In a recent study reported in Arthritis & Rheumatism, Pickens et al confirmed in vivo that injection of adenoviral interleukin-27 (IL-27) transcript into the ankles of mice with collagen-induced arthritis (CIA) attenuates joint inflammation, synovial lining thickness, bone erosion, and leukocyte migration (1). Additionally, IL-27 treatment resulted in reduced IL-1β€ and IL-6 production in mice with CIA. Moreover, IL-27 suppressed Th17 cell differentiation as well as downstream IL-17 target genes, leading to decreased IL-17mediated monocyte recruitment and angiogenesis, possibly through reduction of neutrophil and monocyte chemokines. They concluded that IL-27 may therefore be a promising target for therapeutic intervention to control disease in patients with rheumatoid arthritis (RA) (1).

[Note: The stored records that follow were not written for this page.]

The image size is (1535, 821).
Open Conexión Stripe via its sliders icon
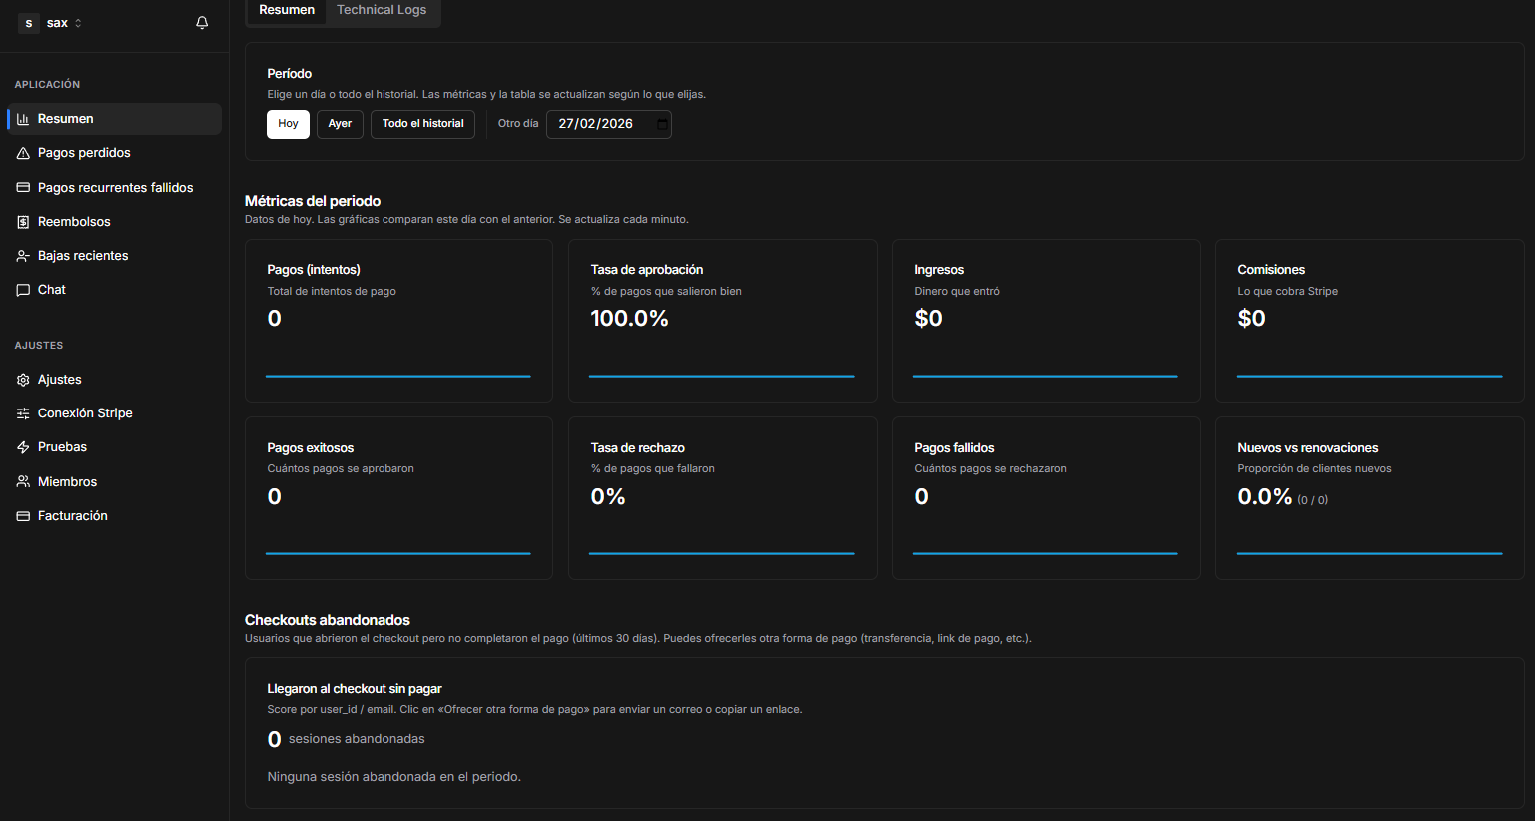tap(21, 412)
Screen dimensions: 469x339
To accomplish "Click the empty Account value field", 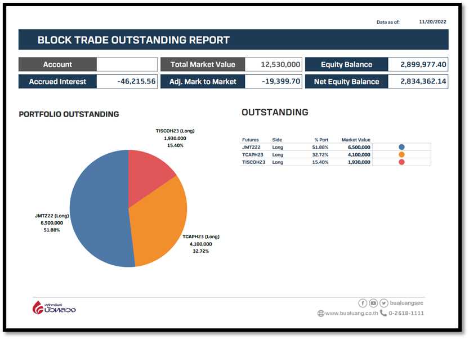I will pyautogui.click(x=127, y=64).
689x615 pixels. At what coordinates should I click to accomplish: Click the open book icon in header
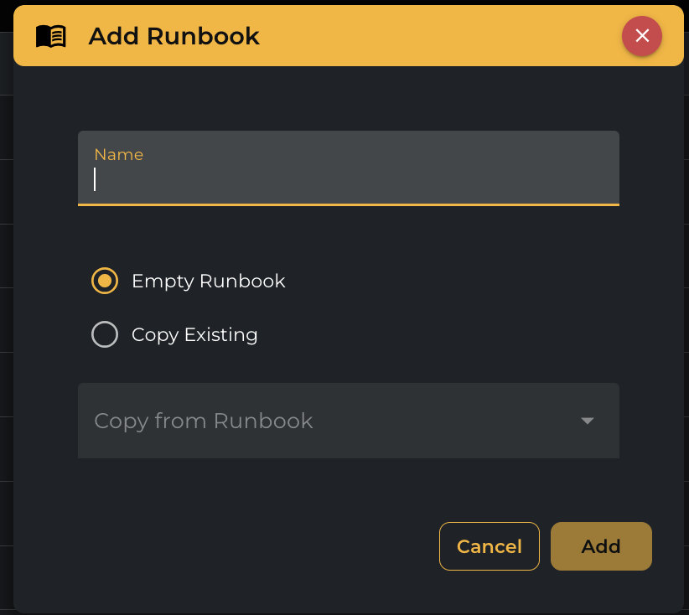[50, 36]
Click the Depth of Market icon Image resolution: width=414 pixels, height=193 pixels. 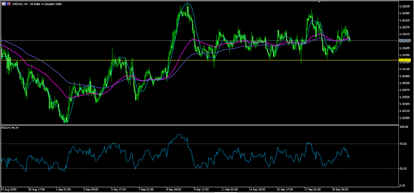9,4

This interesting study provides valuable data on the role of IL-27 in RA. In fact, another study also demonstrated that administration of IL-27 could attenuate CIA development at the onset of disease, by suppression of IL-17 and IL-6 synthesis (2). Further, Rajaiah et al (3) showed that treatment with exogenous IL-27 successfully controlled arthritis-related inflammation and inhibited mediators of inflammation, angiogenesis, cell survival, apoptosis, and tissue damage in adjuvantinduced arthritis (AIA), by reducing matrix metalloproteinase 9 (MMP-9) activity, vascular endothelial growth factor secretion, and phosphorylated Akt.

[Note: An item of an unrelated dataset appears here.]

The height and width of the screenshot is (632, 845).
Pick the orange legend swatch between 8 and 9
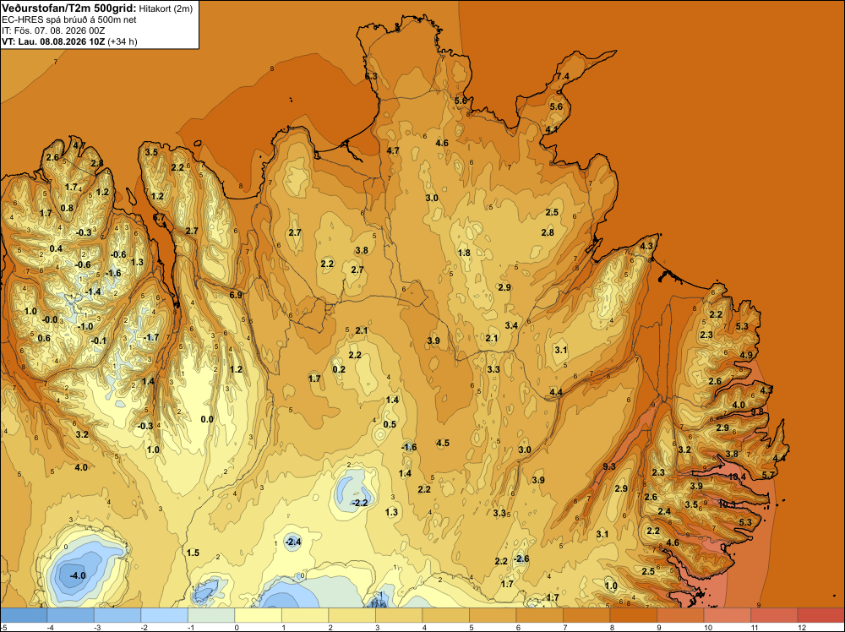pos(633,615)
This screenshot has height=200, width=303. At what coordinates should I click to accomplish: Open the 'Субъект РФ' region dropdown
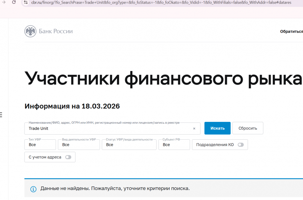coord(174,144)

However, the available data seem to be controversial. In several previous studies, IL-27 was detected in the synovial membrane and synovial fluid of patients with RA and was reported to induce a Th1 immune response and susceptibility to proteoglycan-induced arthritis (4). Consistent with these findings, anti-IL-27 antibody treatment or IL-27 receptor knockout has been found to suppress ongoing severe inflammation and proinflammatory cytokine production in AIA (5). Moreover, recently published data suggested that IL-27 could stimulate other nonimmune cell targets, such as fibroblast-like synoviocytes (FLS), in the joints and induce the expression of adhesion molecules on the cell surface of FLS and the release of chemokines and MMP-1 in RA FLS (6,7).
Overall, based on immunologic evaluations it appears that IL-27 exerts profound antiinflammatory effects in RA models ("friend") but at the same time plays a proinflammatory role in rheumatic diseases ("foe"). In order to ascertain the exact mechanisms of action of IL-27 in rheumatic diseases and determine whether it is truly a friend or foe, further studies with large sample sizes and precise methodology are needed, especially in human systems.